Hipersensibilidade à claritromicina, a qualquer outro antibiótico macrolídeo ou a qualquer componente da formulação. Uso concomitante com colchicina, ticagrelor, ranolazina, certos medicamentos que podem prolongar o intervalo QT (como terfenadina, astemizol, cisaprida, pimozida), ergotamina ou di-hidroergotamina. Pacientes com histórico de prolongamento do intervalo QT ou arritmia ventricular, incluindo torsades de pointes. Pacientes com insuficiência hepática grave em combinação com insuficiência renal.
Náuseas, vômitos, diarreia, dor abdominal, dispepsia, cefaleia, alteração do paladar (disgeusia), insônia, erupção cutânea, elevação das enzimas hepáticas.
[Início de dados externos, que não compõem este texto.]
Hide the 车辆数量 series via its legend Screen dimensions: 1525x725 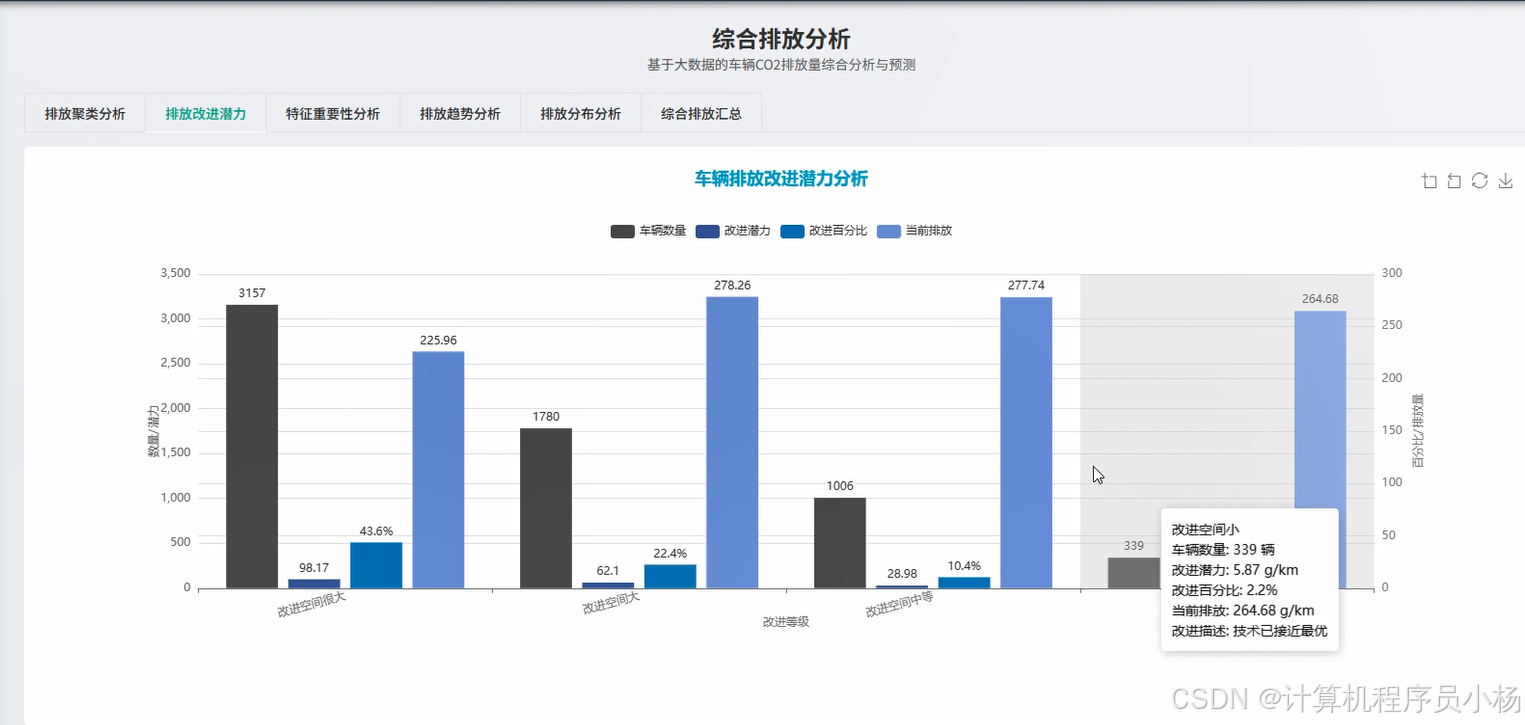coord(647,230)

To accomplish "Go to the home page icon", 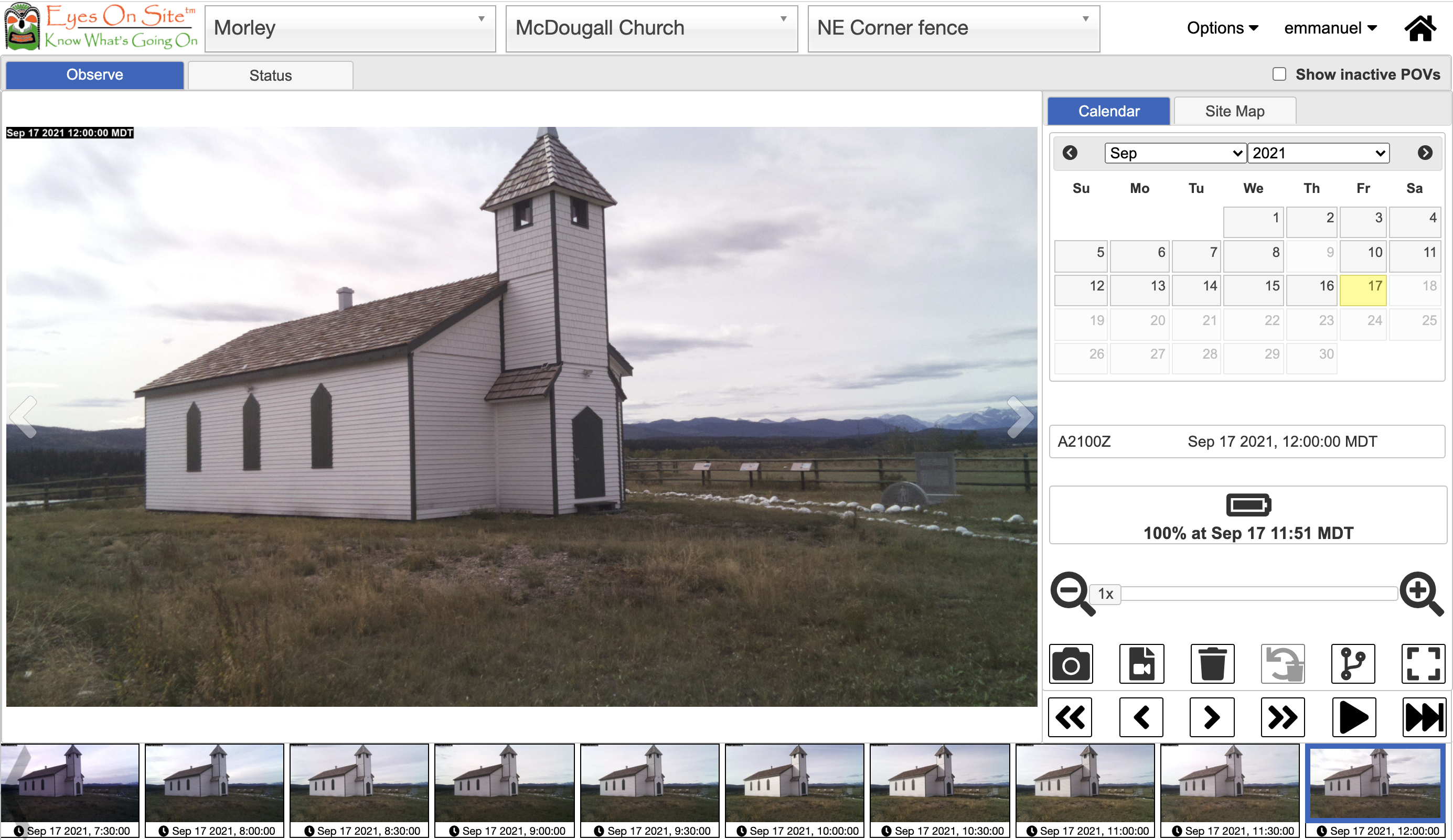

Reações mais graves, embora raras, incluem arritmias cardíacas, hepatotoxicidade grave, reações alérgicas graves (anafilaxia, síndrome de Stevens-Johnson).
Cada frasco-ampola contém 500mg de Claritromicina como princípio ativo. Excipientes podem variar conforme a formulação específica para pó para solução injetável.
Reconstituir o pó liofilizado com o diluente apropriado, conforme as instruções da bula, antes da administração intravenosa. Administrar lentamente por infusão intravenosa, geralmente ao longo de 60 minutos. Não administrar em bolus. Não misturar com outras soluções ou medicamentos, a menos que a compatibilidade seja comprovada. Seguir rigorosamente as orientações médicas e as instruções da bula para preparo e administração.
A posologia usual para adultos é de 500mg a cada 12 horas, administrados por via intravenosa. A duração do tratamento e a dose exata devem ser determinadas pelo médico, baseando-se na gravidade da infecção, na sensibilidade do patógeno e na condição clínica do paciente. Ajustes de dose podem ser necessários em pacientes com insuficiência renal.